Search code examples
hadoophiveimpalahadoop-partitioning

Hadoop partitioning. How do you efficiently design a Hive/Impala table?


How do you efficiently design a Hive/Impala table considering the following facts?

  1. The table receives tool data of about 100 million rows every day. The date on which it receives the data is stored in a column in the table along with its tool id.
  2. Each tool receives about 500 runs per day which is identified by column run id.
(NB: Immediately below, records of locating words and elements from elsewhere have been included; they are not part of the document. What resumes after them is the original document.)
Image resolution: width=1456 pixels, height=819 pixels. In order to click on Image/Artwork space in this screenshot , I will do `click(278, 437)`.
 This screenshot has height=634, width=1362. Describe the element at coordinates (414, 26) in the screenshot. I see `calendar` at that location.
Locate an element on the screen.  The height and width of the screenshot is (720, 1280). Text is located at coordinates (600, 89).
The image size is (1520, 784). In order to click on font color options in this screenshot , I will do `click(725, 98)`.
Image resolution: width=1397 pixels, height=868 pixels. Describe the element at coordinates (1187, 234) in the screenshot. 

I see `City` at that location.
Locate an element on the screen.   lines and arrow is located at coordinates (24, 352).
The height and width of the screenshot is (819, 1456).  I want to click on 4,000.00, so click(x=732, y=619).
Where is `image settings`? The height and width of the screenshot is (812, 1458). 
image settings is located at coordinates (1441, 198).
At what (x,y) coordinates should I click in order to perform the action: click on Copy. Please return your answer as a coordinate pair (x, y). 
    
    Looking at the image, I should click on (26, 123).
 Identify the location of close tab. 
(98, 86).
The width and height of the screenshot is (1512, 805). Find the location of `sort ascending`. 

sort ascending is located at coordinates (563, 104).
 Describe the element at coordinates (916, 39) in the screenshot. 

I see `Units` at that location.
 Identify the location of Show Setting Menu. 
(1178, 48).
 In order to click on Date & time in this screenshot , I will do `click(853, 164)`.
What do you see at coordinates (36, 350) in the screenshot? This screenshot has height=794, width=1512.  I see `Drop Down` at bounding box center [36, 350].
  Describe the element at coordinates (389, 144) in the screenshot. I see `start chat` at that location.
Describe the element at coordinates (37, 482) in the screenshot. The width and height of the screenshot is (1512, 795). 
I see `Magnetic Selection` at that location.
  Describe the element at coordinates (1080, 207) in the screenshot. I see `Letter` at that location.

Each run id contains data approximately of size 1 mb.
  3. The default size of the block is 64 mb.
  4. The table can be searched by date, tool id and run id in this order.

Solution

  • If you are doing analytics on this data then a solid choice with Impala is using Parquet format. What has worked well for our users is to partition the date by year, month, day based a date value on the record.

    So for example CREATE TABLE foo (tool_id int, eff_dt timestamp) partition (year int, month int, day int) stored as parquet

    When loading the data into this table we use something like this to create dynamic partitions:

    INSERT INTO foo partition (year, month, day)
    SELECT tool_id, eff_dt, year(eff_dt), month(eff_dt), day(eff_dt)
    FROM source_table;
    

    Then you train your users that if they want the best performance to add YEAR, MONTH, DAY to their WHERE clause so that it hits the partition for better performance. Then have them add the eff_dt in the SELECT statement so they have a date value in the format they like see in their final results.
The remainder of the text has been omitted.